Neonatal Diabetes: New Genes, New Mechanisim, New Phenotypes

S Ellard

Institute of Biomedical and Clinical Science, Unversity of Exeter Medical School, Exeter, UK

Recent years have seen significant progress towards defining the genetic aetiology of neonatal diabetes with >20 subtypes identified. It is likely that all cases of neonatal diabetes result from a single gene disorder since markers of autoimmunity associated with type 1 diabetes are rare in patients diagnosed before 6 months.

Heterozygous activating mutations in the KCNJ11 and ABCC8 genes encoding the Kir6.2 and SUR1 subunits of the KATP channel are the most common cause of neonatal diabetes. Most of these patients can achieve improved glycaemic control on sulphonylurea tablets. Around 20% also have developmental delay which may be improved through high dose sulphonylurea therapy. Mutations in the INS gene are reported as the second most common cause. Most are dominant missense mutations that cause misfolding of the insulin molecule leading to β cell apoptosis but recessive loss-of-function mutations preventing insulin synthesis are more common in consanguineous families. Transcription factor mutations identified through candidate gene studies or homozygosity mapping strategies account for the majority of other known cases.

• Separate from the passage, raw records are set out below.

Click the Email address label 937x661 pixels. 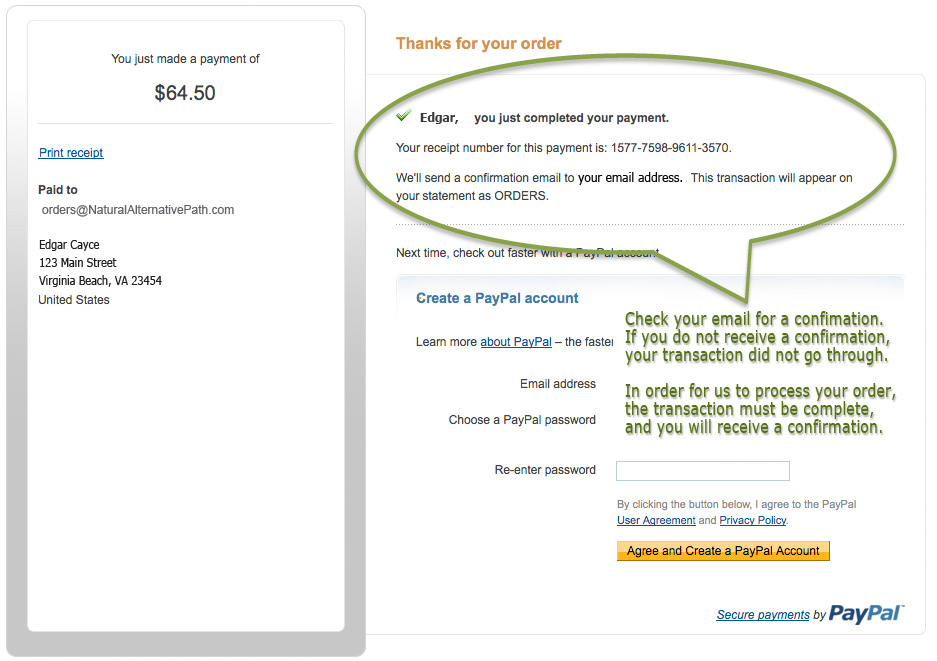tap(558, 384)
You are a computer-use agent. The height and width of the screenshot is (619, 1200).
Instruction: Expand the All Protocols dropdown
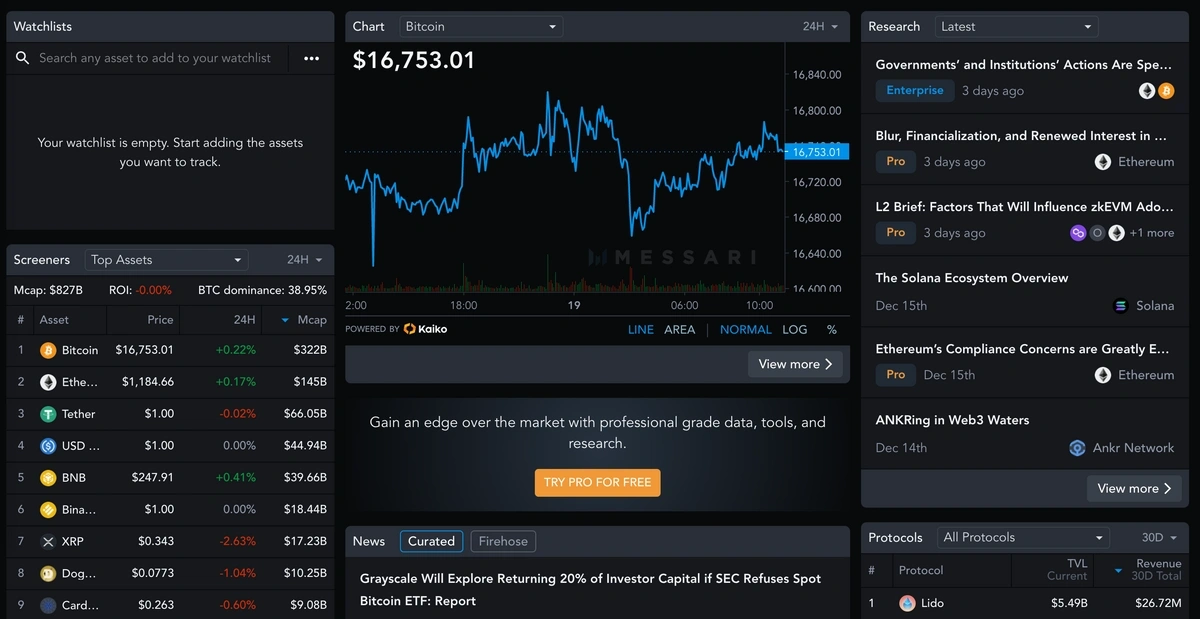point(1022,536)
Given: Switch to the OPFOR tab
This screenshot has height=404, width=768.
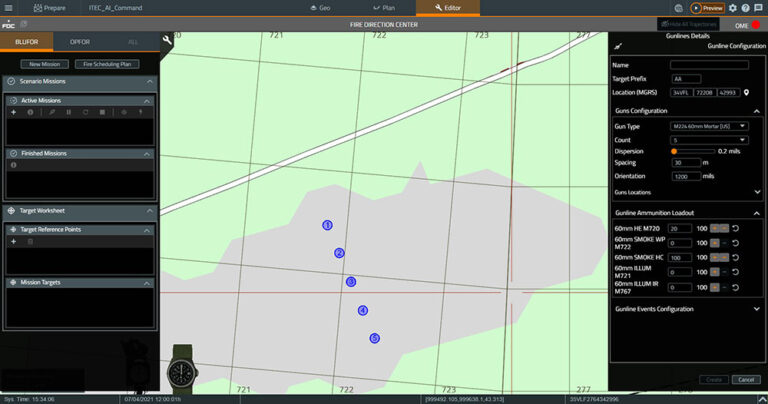Looking at the screenshot, I should 79,42.
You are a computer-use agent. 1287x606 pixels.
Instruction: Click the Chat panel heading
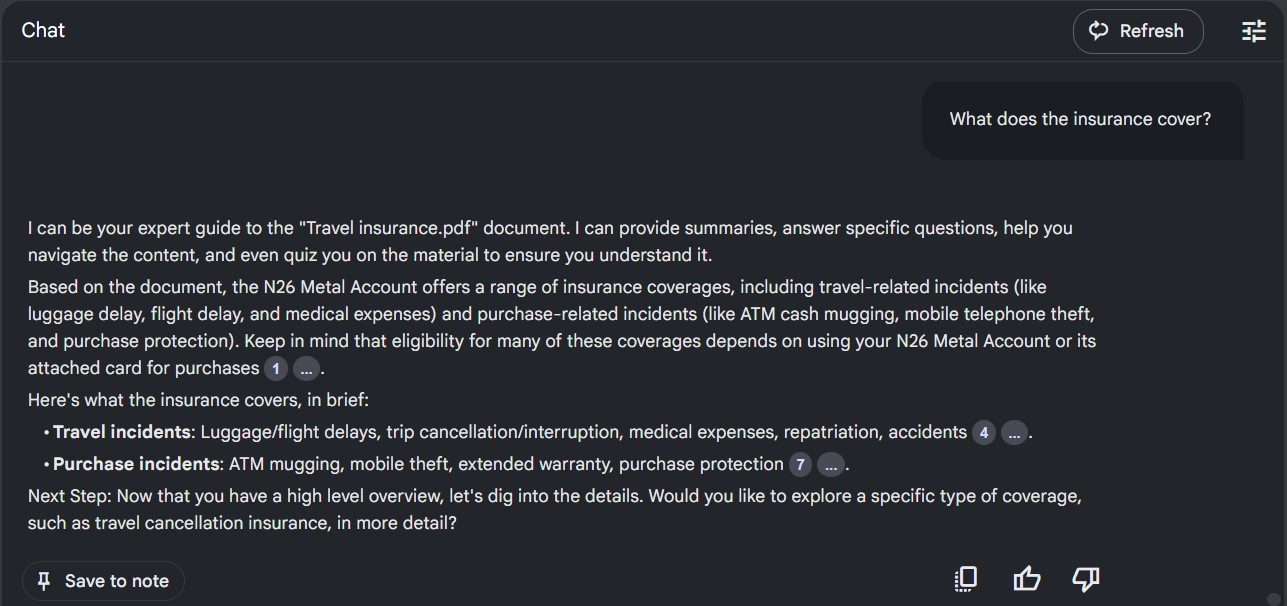point(43,30)
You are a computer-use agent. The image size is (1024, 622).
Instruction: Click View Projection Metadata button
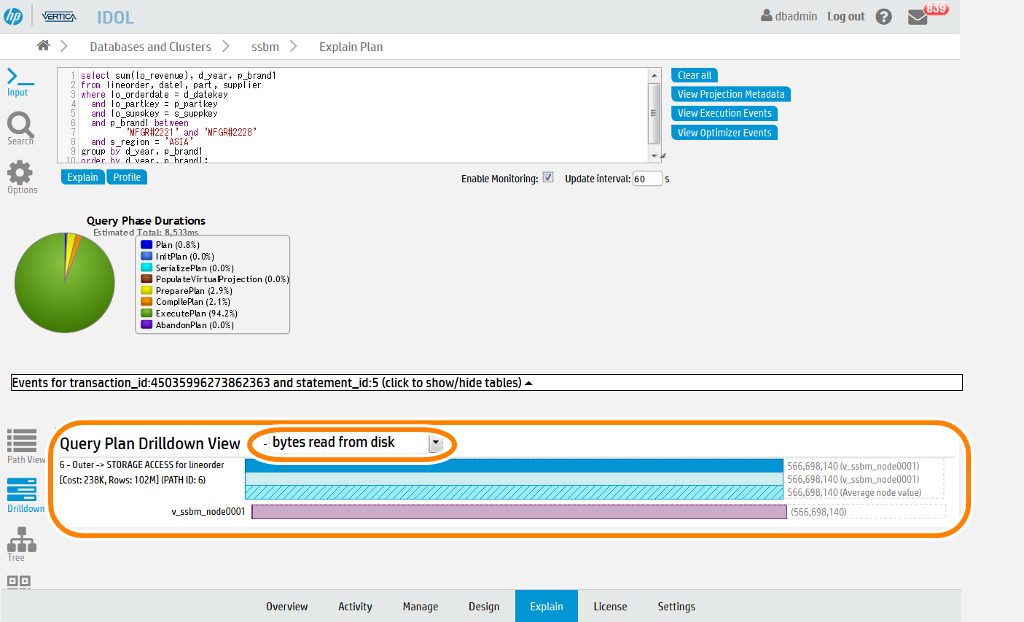point(730,94)
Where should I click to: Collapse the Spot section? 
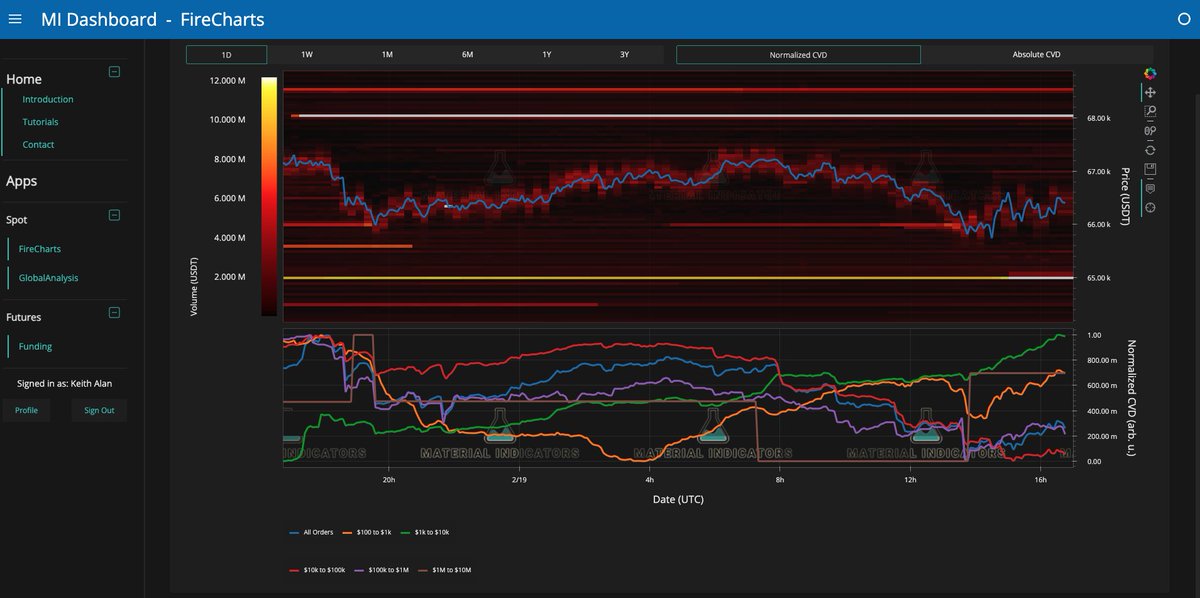pos(116,216)
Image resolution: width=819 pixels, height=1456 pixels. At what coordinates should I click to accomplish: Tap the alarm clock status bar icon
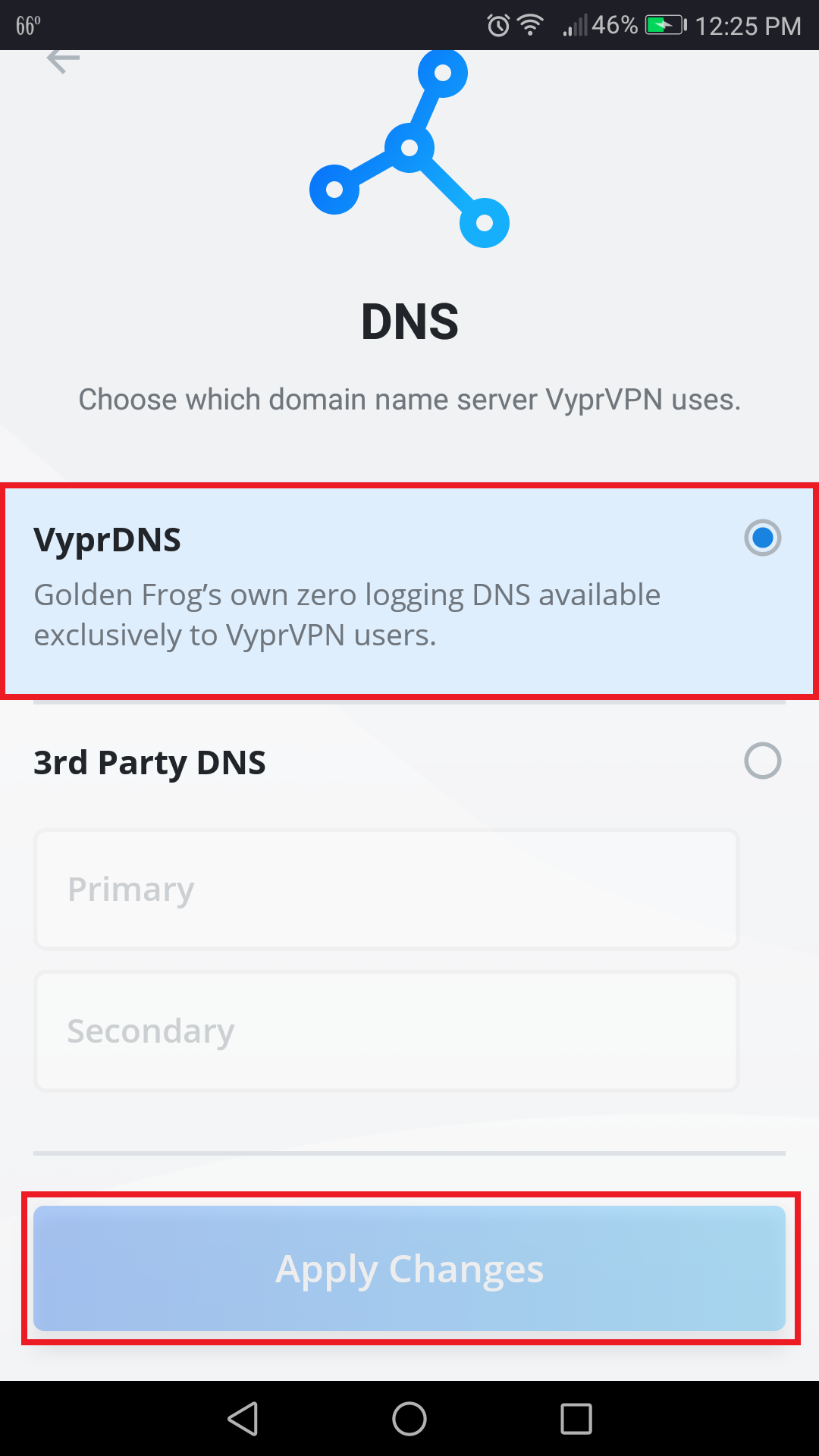tap(498, 25)
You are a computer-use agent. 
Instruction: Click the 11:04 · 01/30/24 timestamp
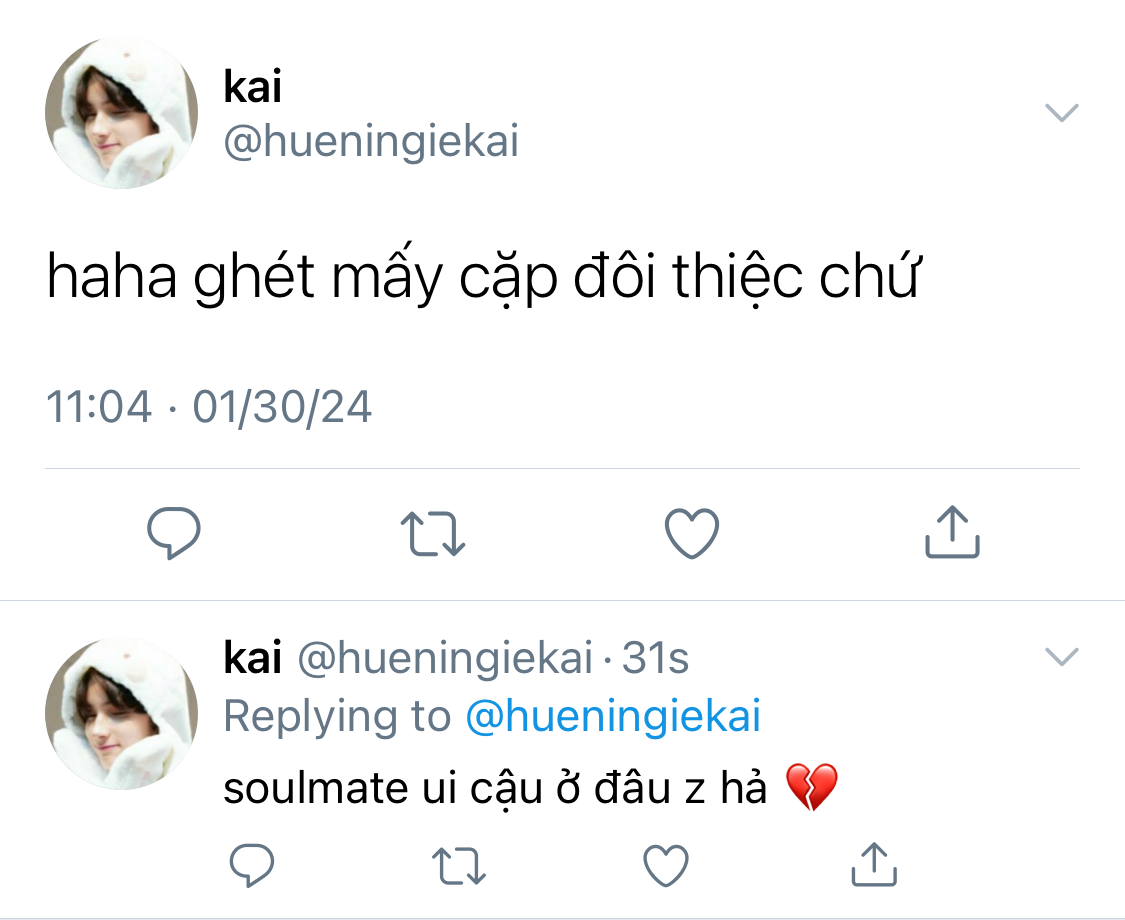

The advent of next generation studies allows a hypothesis free approach for finding new genetic aetiologies. Exome sequencing has shown that de novo GATA6 mutations are the most common cause of pancreatic agenesis. A genetic approach to gene discovery was necessary since mouse models failed to recapitulate the phenotype. The human phenotype associated with heterozygous GATA6 mutations is very variable, ranging from complete absence of the pancreas, gall bladder and cardiac malformations, to patients with isolated diabetes diagnosed in adulthood. Most recently, a combination of genetic linkage, genome sequencing and epigenomic annotation revealed a novel enhancer 25 kb downstream from PTF1A in which mutations cause pancreatic agenesis with no cerebellar phenotype in contrast to the PTF1A coding mutations that result in cerebellar agenesis.